The $700-billion financial bailout package, TARP (Troubled Assets Relief Program), was supposed to mandate the elimination of exorbitant executive compensation and “golden parachutes.” As U.S. taxpayers pony up their hard-earned dollars, highflying executives and corporate boards are now considering whether to give themselves multimillion-dollar bonuses.
According to The Washington Post, the specific language in the TARP law that forbade such payouts was changed at the last minute, with a small but significant one-sentence edit made by the Bush administration. The Post reported, “The change stipulated that the penalty would apply only to firms that received bailout funds by selling troubled assets to the government in an auction.”

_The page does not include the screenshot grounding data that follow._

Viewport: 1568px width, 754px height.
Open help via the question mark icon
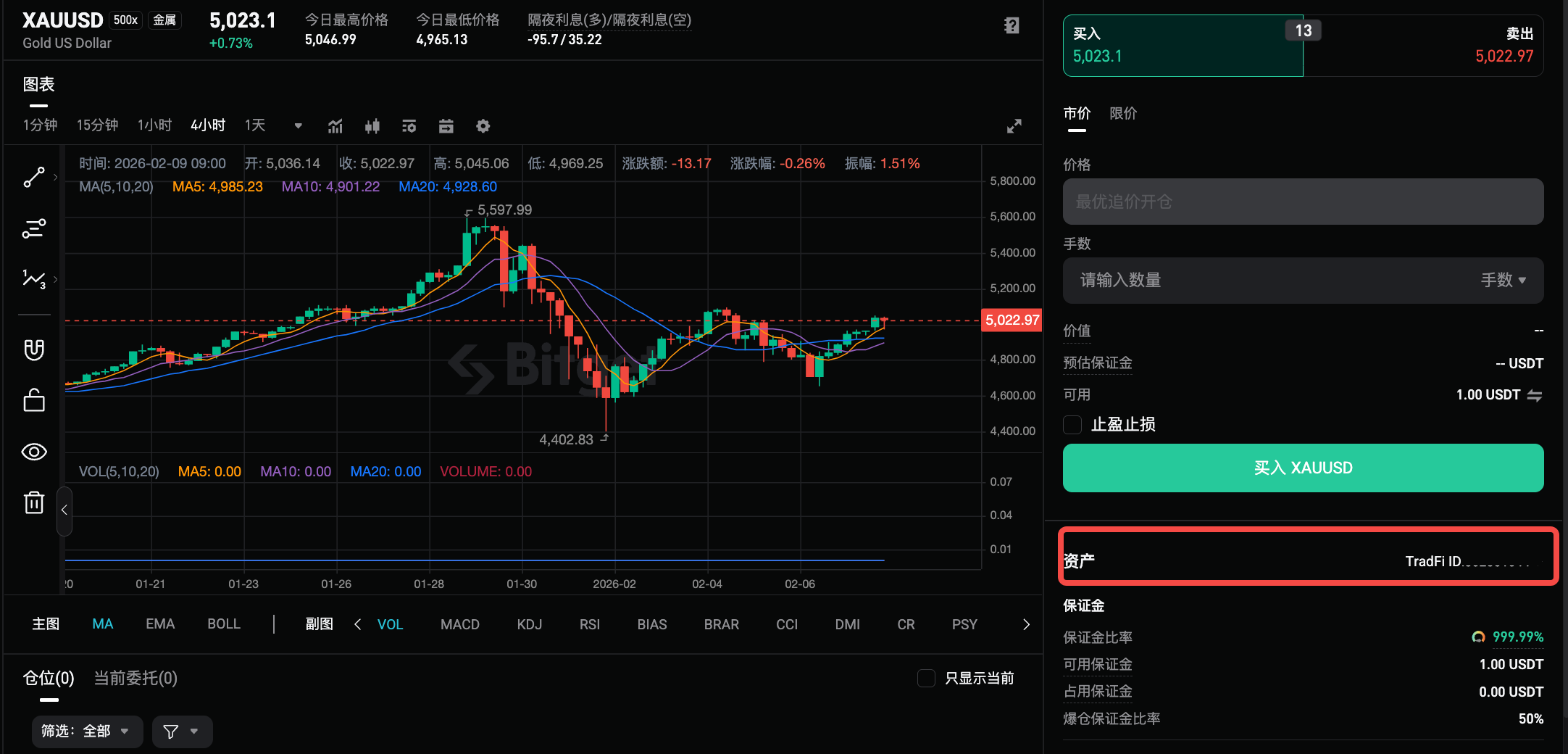(x=1011, y=25)
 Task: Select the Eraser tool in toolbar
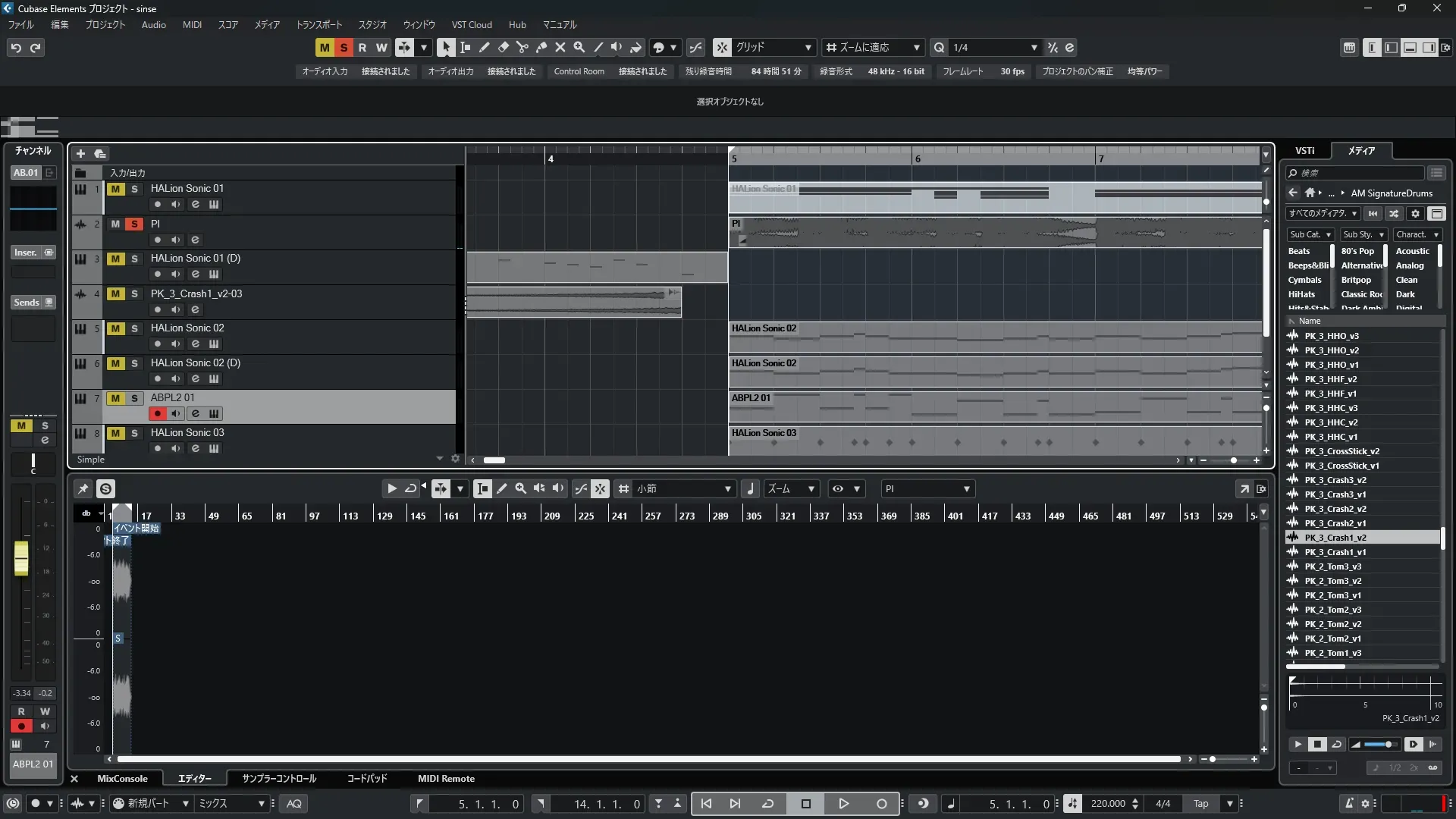(503, 47)
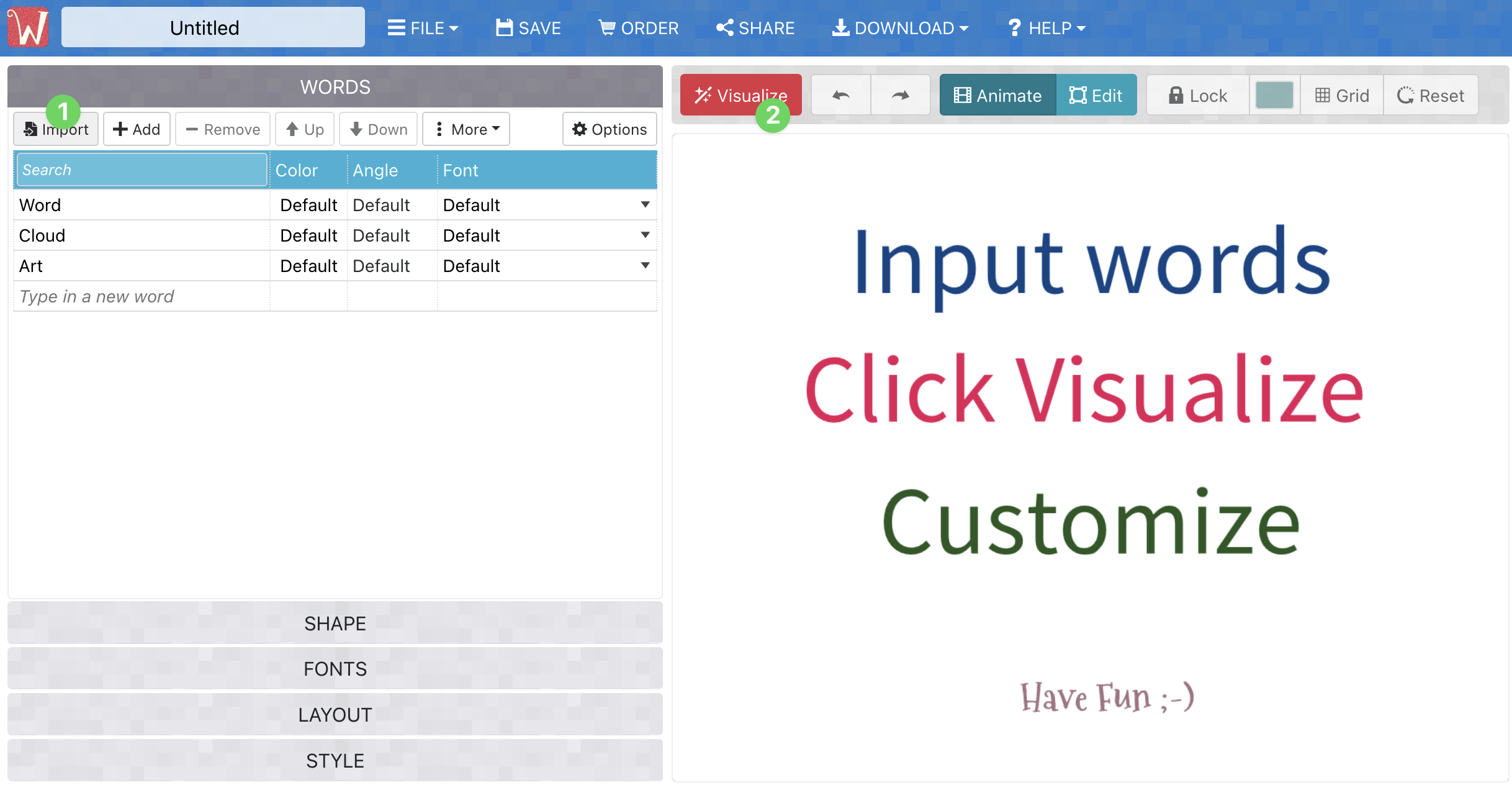Click the Reset view button
Image resolution: width=1512 pixels, height=785 pixels.
(x=1430, y=96)
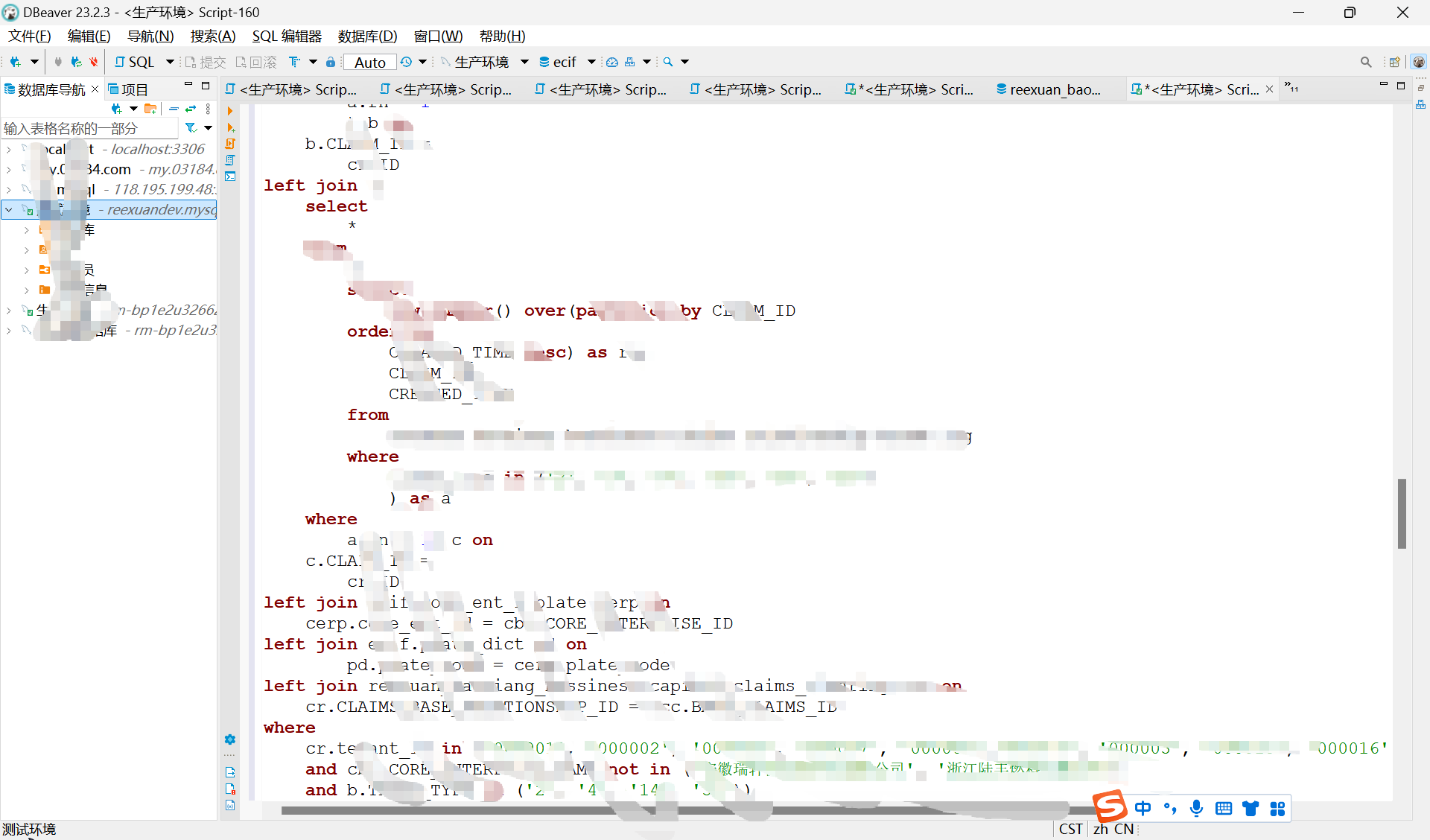The image size is (1430, 840).
Task: Click the search magnifier at toolbar right
Action: [x=1365, y=62]
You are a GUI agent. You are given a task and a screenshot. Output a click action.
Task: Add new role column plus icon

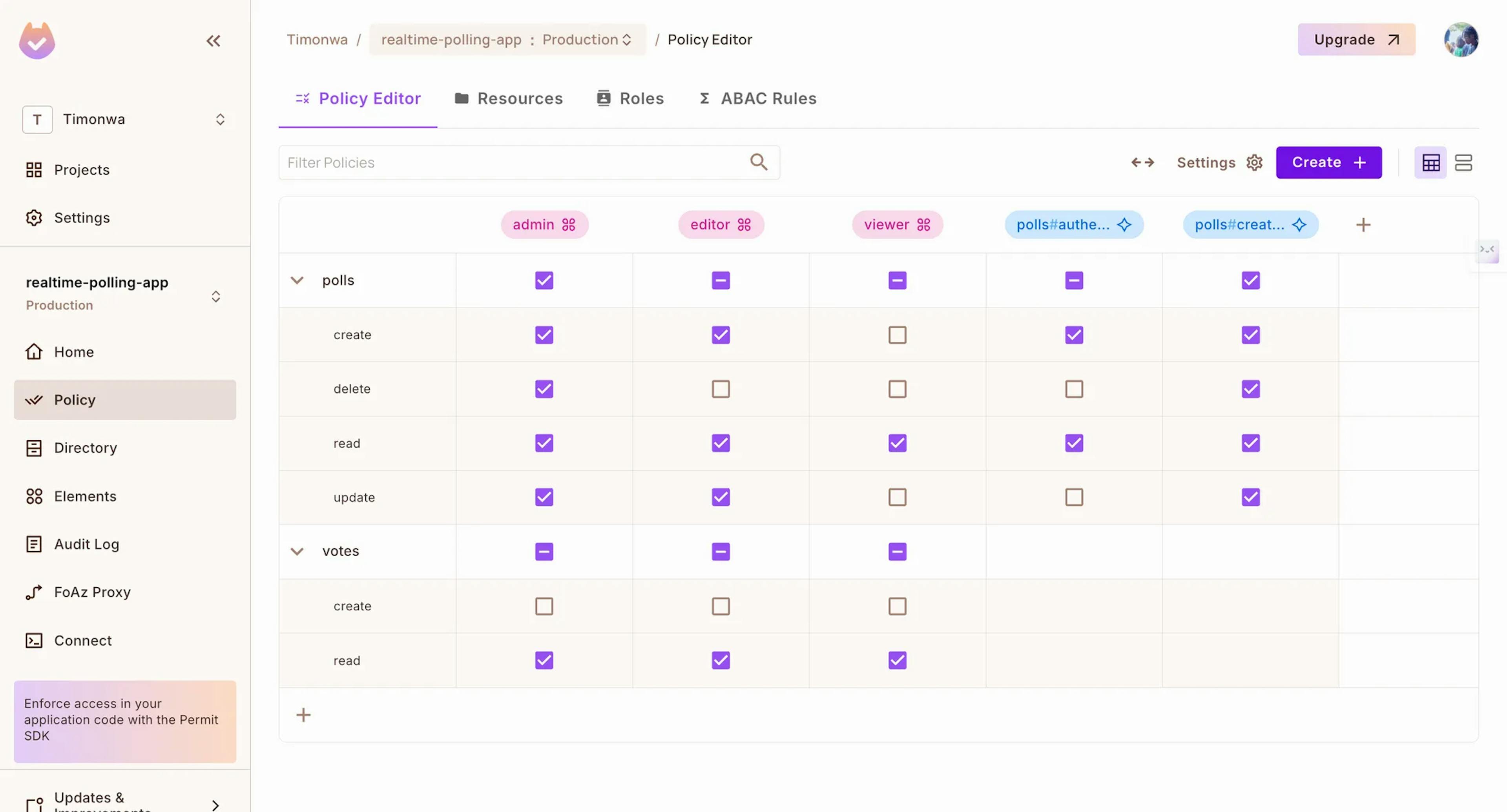pyautogui.click(x=1363, y=224)
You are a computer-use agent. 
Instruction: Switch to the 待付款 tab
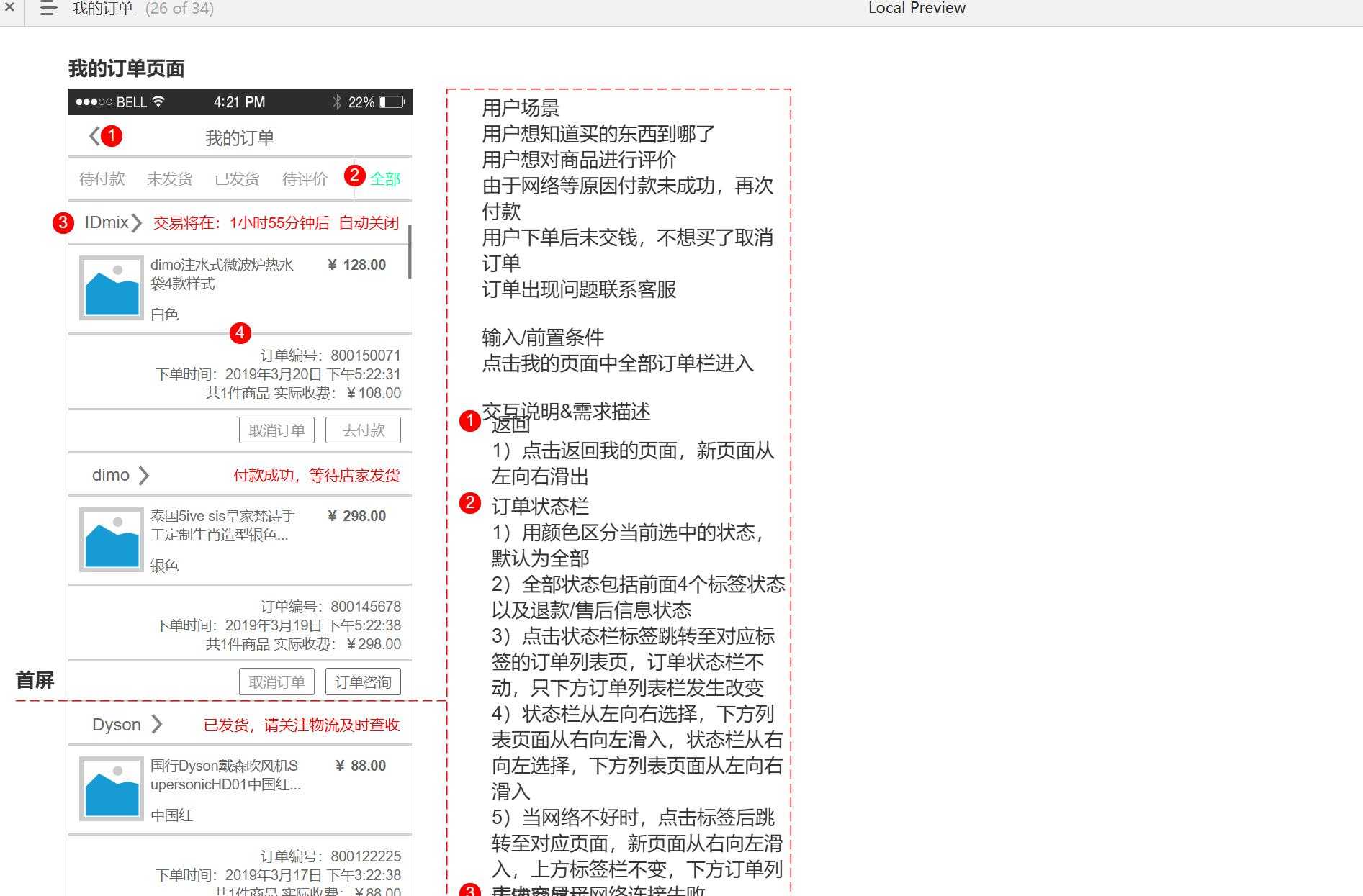tap(102, 178)
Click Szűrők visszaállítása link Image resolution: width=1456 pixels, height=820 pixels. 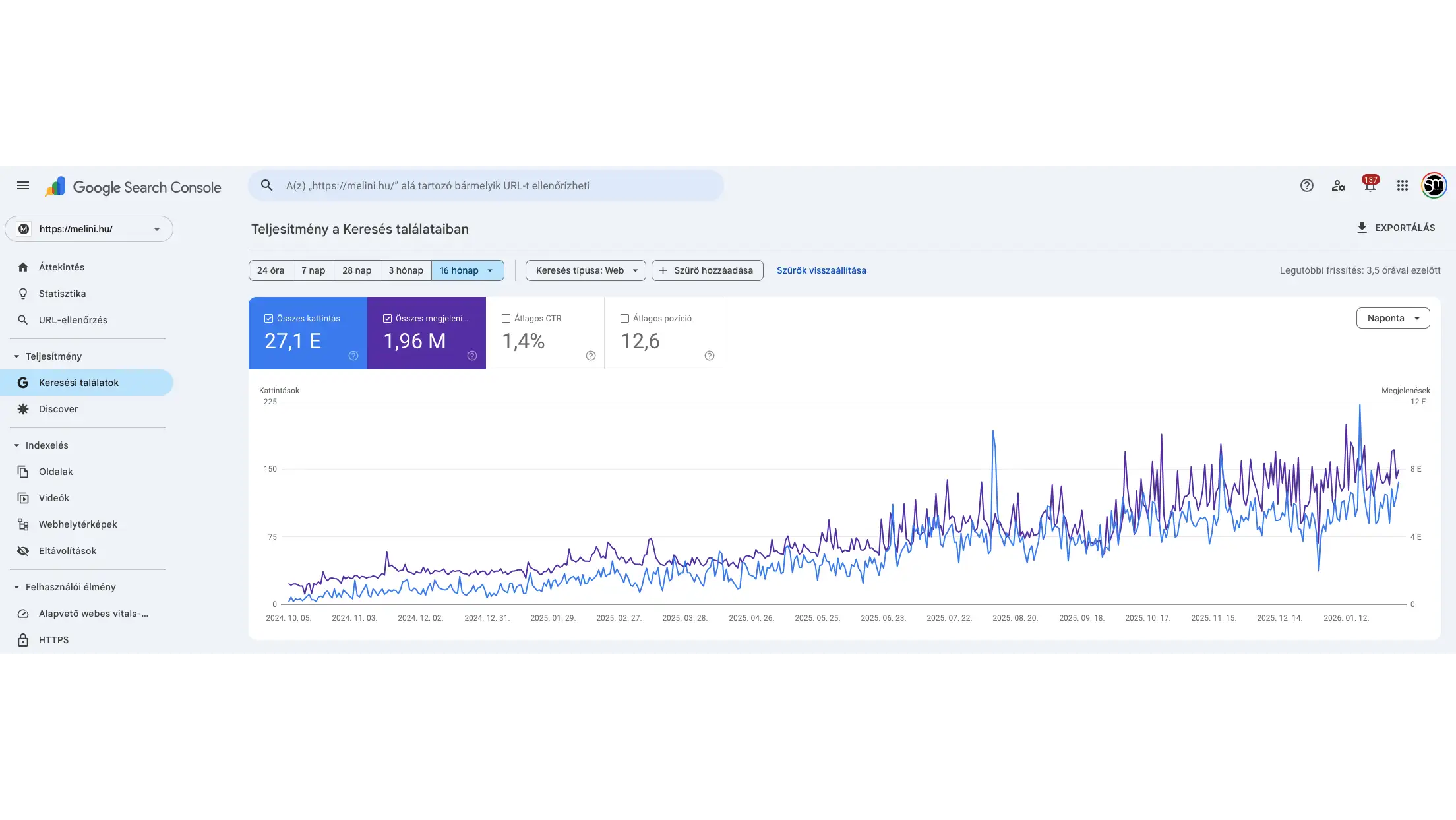[821, 270]
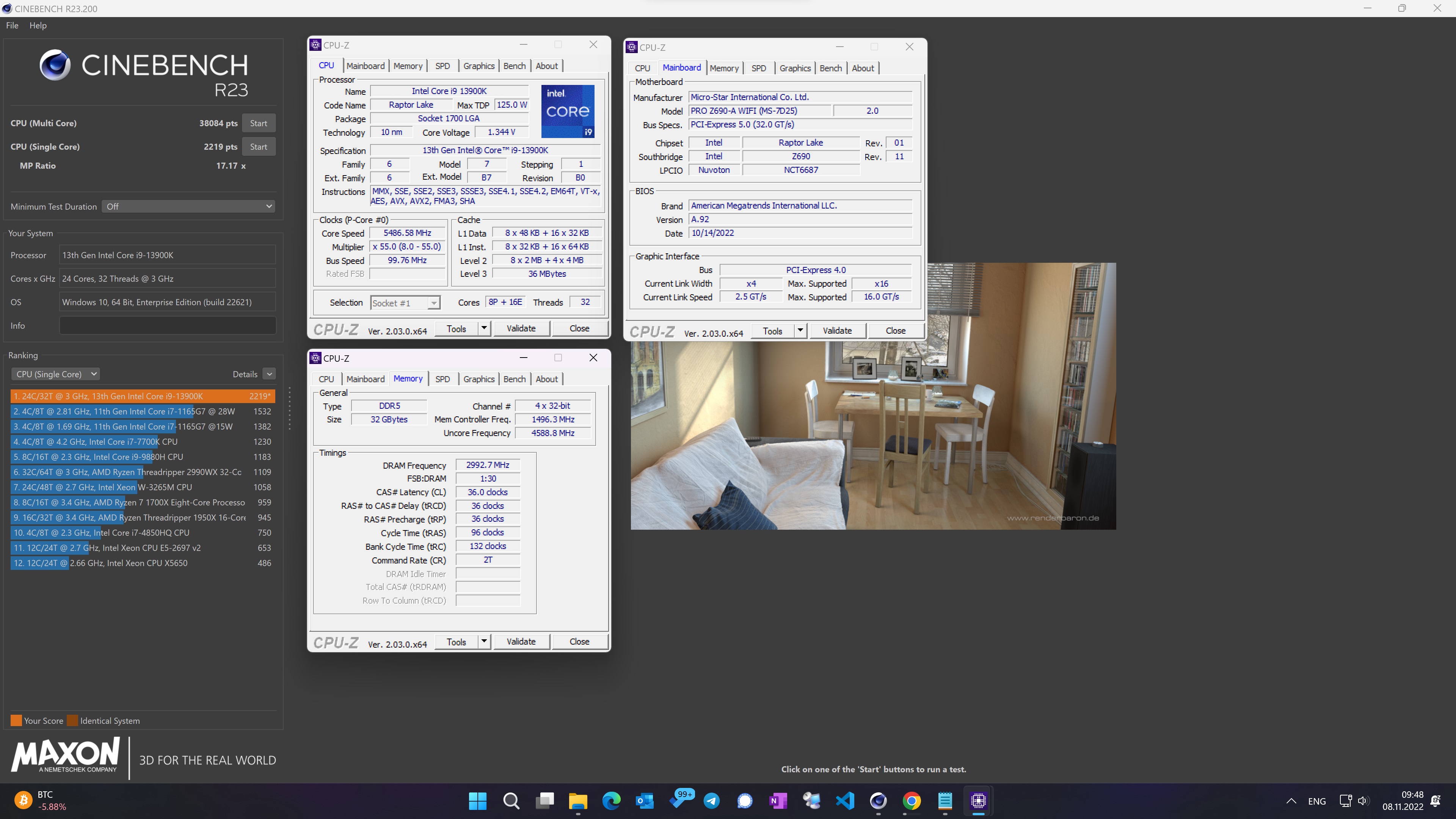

Read the fine print. Of the TARP bailout funds to be disbursed, only those that were technically spent “in an auction” would carry limits on executive pay. But Treasury Secretary Henry Paulson and his former Goldman Sachs colleague Neel Kashkari (yes, pronounced “cash carry”), who is running the program, aren’t inclined to spend the funds in auctions. They prefer their Capital Purchase Program, handing over cash directly. Recall Paulson’s curriculum vitae: He began as a special assistant to John Ehrlichman in the Nixon White House and then went on to work for a quarter-century at Goldman Sachs, one of the largest recipients of bailout funds and chief competitor to Lehman Brothers, the firm that Paulson let fail.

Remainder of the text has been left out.